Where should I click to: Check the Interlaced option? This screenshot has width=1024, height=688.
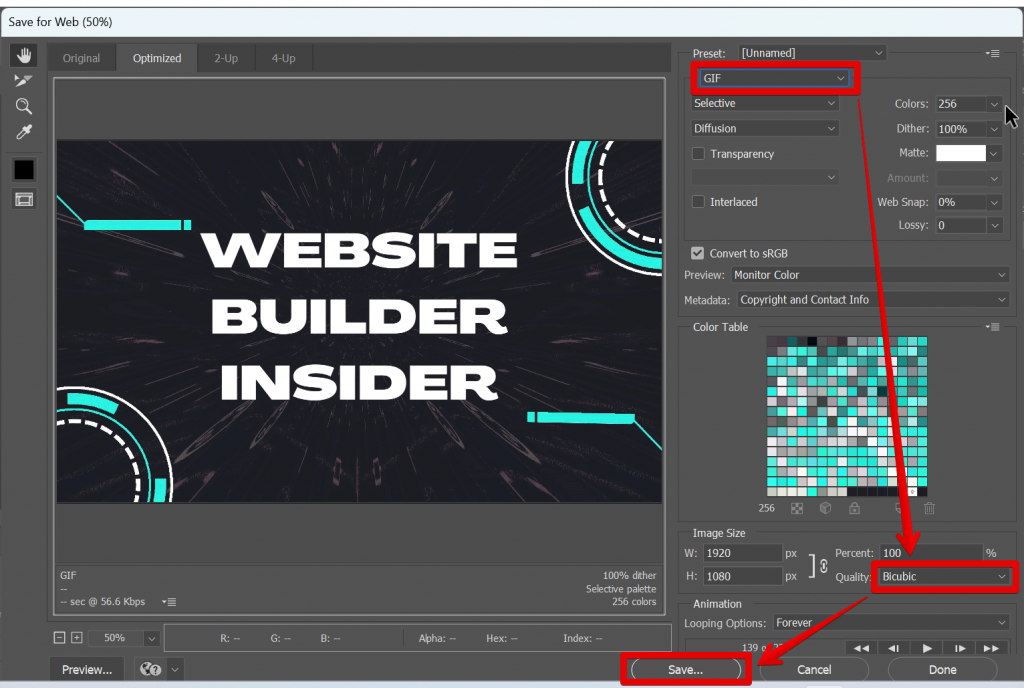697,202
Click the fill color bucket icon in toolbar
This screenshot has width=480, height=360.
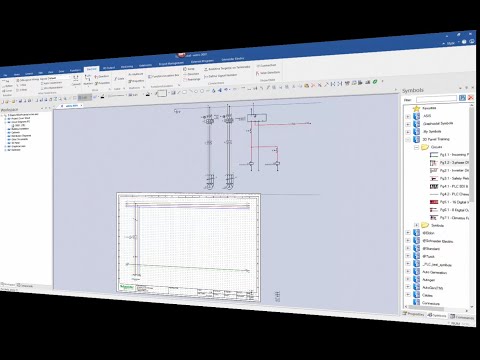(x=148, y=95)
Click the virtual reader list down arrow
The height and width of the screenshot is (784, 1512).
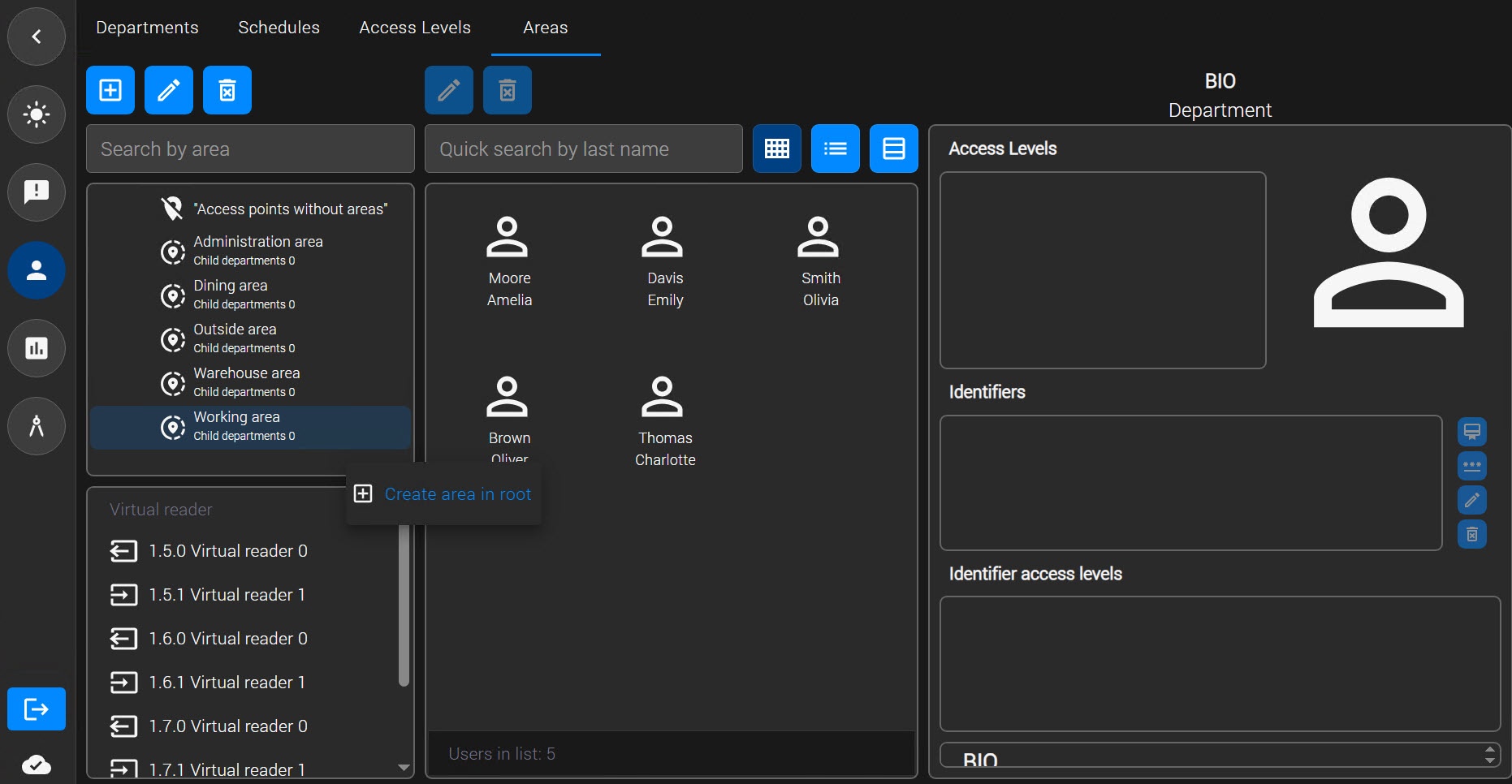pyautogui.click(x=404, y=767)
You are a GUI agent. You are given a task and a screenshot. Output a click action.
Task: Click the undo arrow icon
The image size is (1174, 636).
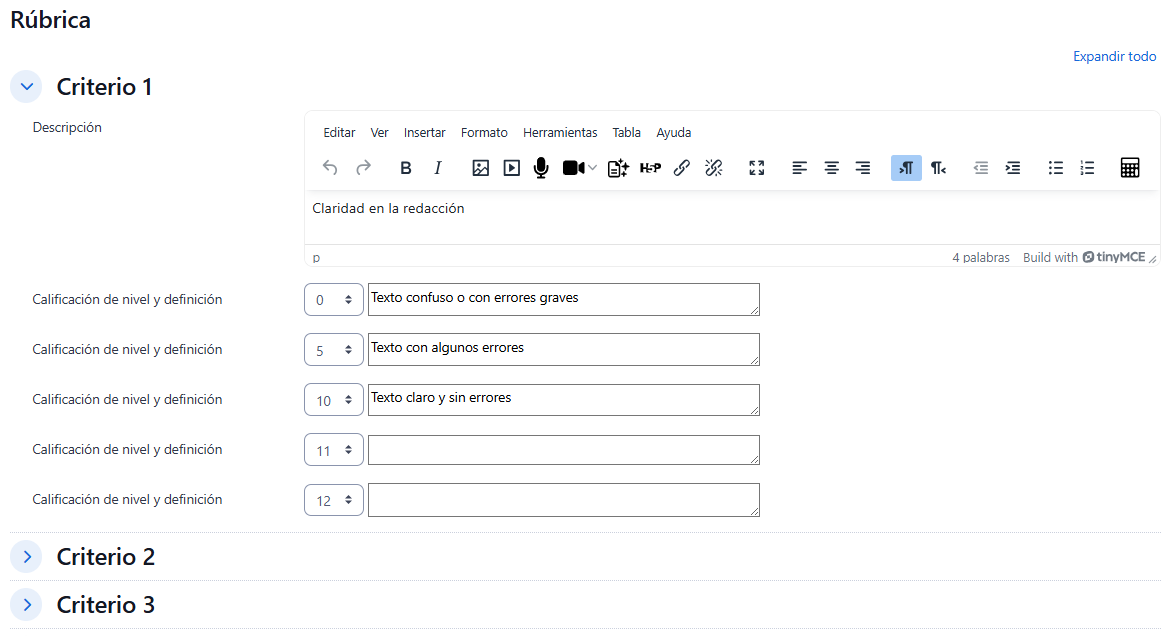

****************************************

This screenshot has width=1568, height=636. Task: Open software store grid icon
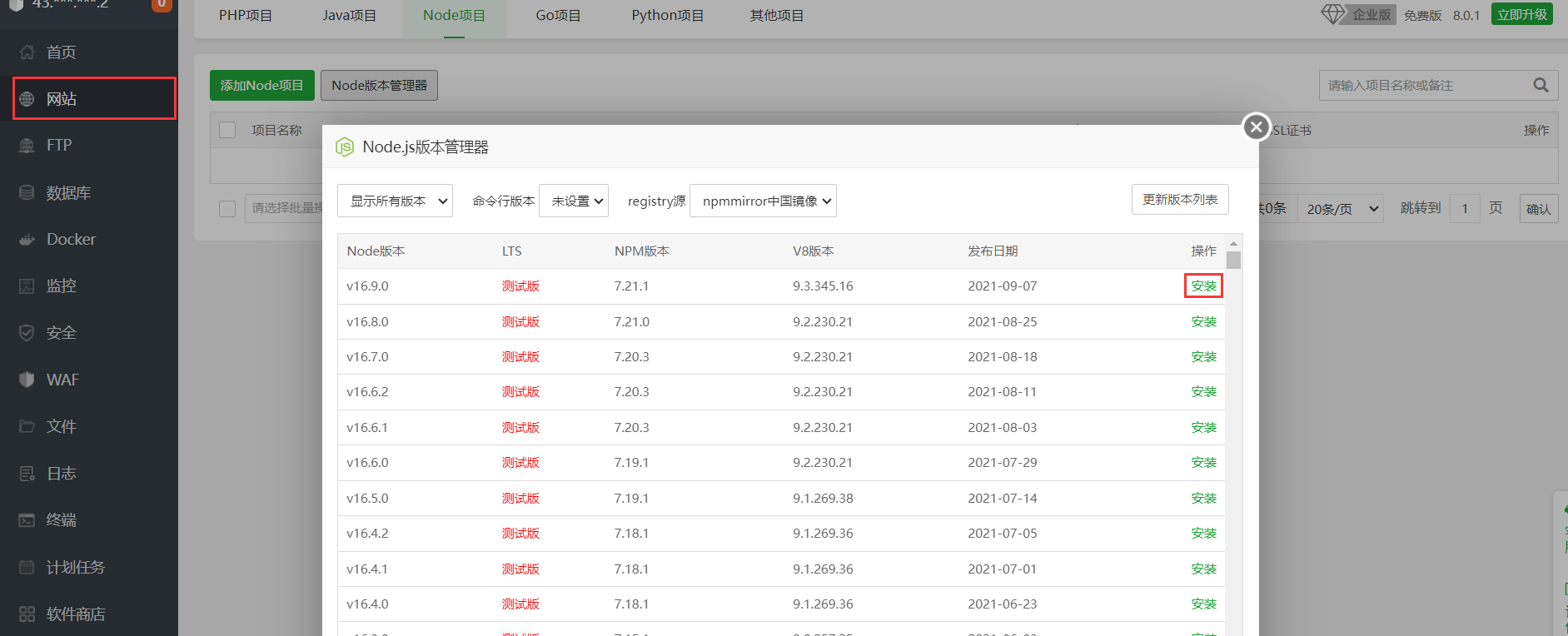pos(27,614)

****************************************

● TASK INSTRUCTIONS
The lines above starting at the one that holds "Click the virtual reader list down arrow" and ending at the one that holds "The image size is (1174, 636)." are to be written out exactly, ends included, and no pictures are to be copied.

● EXERCISE RESULT
Click the virtual reader list down arrow
The height and width of the screenshot is (784, 1512).
pyautogui.click(x=404, y=767)
You are a GUI agent. You are given a task and a screenshot. Output a click action.
Task: Click the undo arrow icon
The image size is (1174, 636).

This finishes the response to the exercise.